>> Start

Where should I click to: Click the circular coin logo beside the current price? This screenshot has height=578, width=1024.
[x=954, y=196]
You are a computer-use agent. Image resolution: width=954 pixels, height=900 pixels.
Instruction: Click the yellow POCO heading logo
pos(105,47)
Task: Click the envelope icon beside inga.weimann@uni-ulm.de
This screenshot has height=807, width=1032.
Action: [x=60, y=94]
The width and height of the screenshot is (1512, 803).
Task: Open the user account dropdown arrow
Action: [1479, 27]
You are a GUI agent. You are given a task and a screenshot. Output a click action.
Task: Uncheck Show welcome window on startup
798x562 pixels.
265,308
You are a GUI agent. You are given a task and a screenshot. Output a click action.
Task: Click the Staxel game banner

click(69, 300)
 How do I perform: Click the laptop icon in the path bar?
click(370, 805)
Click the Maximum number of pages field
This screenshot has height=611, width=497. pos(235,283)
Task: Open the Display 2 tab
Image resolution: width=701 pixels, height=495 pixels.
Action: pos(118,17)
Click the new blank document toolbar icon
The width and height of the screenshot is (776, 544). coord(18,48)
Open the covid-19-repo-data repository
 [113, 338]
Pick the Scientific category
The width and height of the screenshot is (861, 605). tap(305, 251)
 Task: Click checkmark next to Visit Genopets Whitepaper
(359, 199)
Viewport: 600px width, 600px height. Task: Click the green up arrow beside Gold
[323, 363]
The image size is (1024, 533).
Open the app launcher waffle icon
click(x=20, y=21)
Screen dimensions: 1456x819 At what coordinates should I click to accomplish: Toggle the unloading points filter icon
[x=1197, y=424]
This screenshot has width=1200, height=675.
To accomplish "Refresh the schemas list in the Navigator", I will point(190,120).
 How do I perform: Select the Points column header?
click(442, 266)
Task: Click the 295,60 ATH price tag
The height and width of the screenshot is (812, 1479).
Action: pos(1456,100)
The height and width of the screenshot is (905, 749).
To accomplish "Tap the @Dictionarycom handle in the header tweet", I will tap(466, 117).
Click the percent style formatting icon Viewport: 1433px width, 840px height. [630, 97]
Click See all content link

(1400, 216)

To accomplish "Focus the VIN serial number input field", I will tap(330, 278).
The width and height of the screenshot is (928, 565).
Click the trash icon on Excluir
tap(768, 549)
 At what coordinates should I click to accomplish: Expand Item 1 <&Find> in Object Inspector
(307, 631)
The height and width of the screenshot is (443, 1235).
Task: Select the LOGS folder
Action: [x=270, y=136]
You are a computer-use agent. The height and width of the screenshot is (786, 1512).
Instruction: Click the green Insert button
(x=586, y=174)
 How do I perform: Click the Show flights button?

>> End

* [Problem statement] Reproduce all of the items above, substituting "Directive" for every occurrence of "Instruction" and leaving everything else unchanged.

* [Task output]
Where should I click to: Click the circular coin logo beside the current price? This screenshot has height=578, width=1024.
[x=954, y=196]
You are a computer-use agent. Image resolution: width=954 pixels, height=900 pixels.
Directive: Click the yellow POCO heading logo
pos(105,47)
Task: Click the envelope icon beside inga.weimann@uni-ulm.de
This screenshot has height=807, width=1032.
Action: [x=60, y=94]
The width and height of the screenshot is (1512, 803).
Task: Open the user account dropdown arrow
Action: [1479, 27]
You are a GUI agent. You are given a task and a screenshot. Output a click action.
Task: Uncheck Show welcome window on startup
798x562 pixels.
265,308
You are a GUI agent. You are given a task and a screenshot. Output a click action.
Task: Click the Staxel game banner

click(69, 300)
 How do I perform: Click the laptop icon in the path bar?
click(370, 805)
Click the Maximum number of pages field
This screenshot has height=611, width=497. pos(235,283)
Task: Open the Display 2 tab
Image resolution: width=701 pixels, height=495 pixels.
Action: pos(118,17)
Click the new blank document toolbar icon
The width and height of the screenshot is (776, 544). coord(18,48)
Open the covid-19-repo-data repository
 [113, 338]
Pick the Scientific category
The width and height of the screenshot is (861, 605). tap(305, 251)
 Task: Click checkmark next to Visit Genopets Whitepaper
(359, 199)
Viewport: 600px width, 600px height. Task: Click the green up arrow beside Gold
[323, 363]
The image size is (1024, 533).
Open the app launcher waffle icon
click(x=20, y=21)
Screen dimensions: 1456x819 At what coordinates should I click to accomplish: Toggle the unloading points filter icon
[x=1197, y=424]
This screenshot has width=1200, height=675.
To accomplish "Refresh the schemas list in the Navigator", I will point(190,120).
 How do I perform: Select the Points column header?
click(442, 266)
Task: Click the 295,60 ATH price tag
The height and width of the screenshot is (812, 1479).
Action: pos(1456,100)
The height and width of the screenshot is (905, 749).
To accomplish "Tap the @Dictionarycom handle in the header tweet", I will tap(466, 117).
Click the percent style formatting icon Viewport: 1433px width, 840px height. [630, 97]
Click See all content link

(1400, 216)

To accomplish "Focus the VIN serial number input field", I will tap(330, 278).
The width and height of the screenshot is (928, 565).
Click the trash icon on Excluir
tap(768, 549)
 At what coordinates should I click to accomplish: Expand Item 1 <&Find> in Object Inspector
(307, 631)
The height and width of the screenshot is (443, 1235).
Task: Select the LOGS folder
Action: [x=270, y=136]
You are a computer-use agent. The height and width of the screenshot is (786, 1512).
Directive: Click the green Insert button
(x=586, y=174)
 How do I perform: Click the Show flights button?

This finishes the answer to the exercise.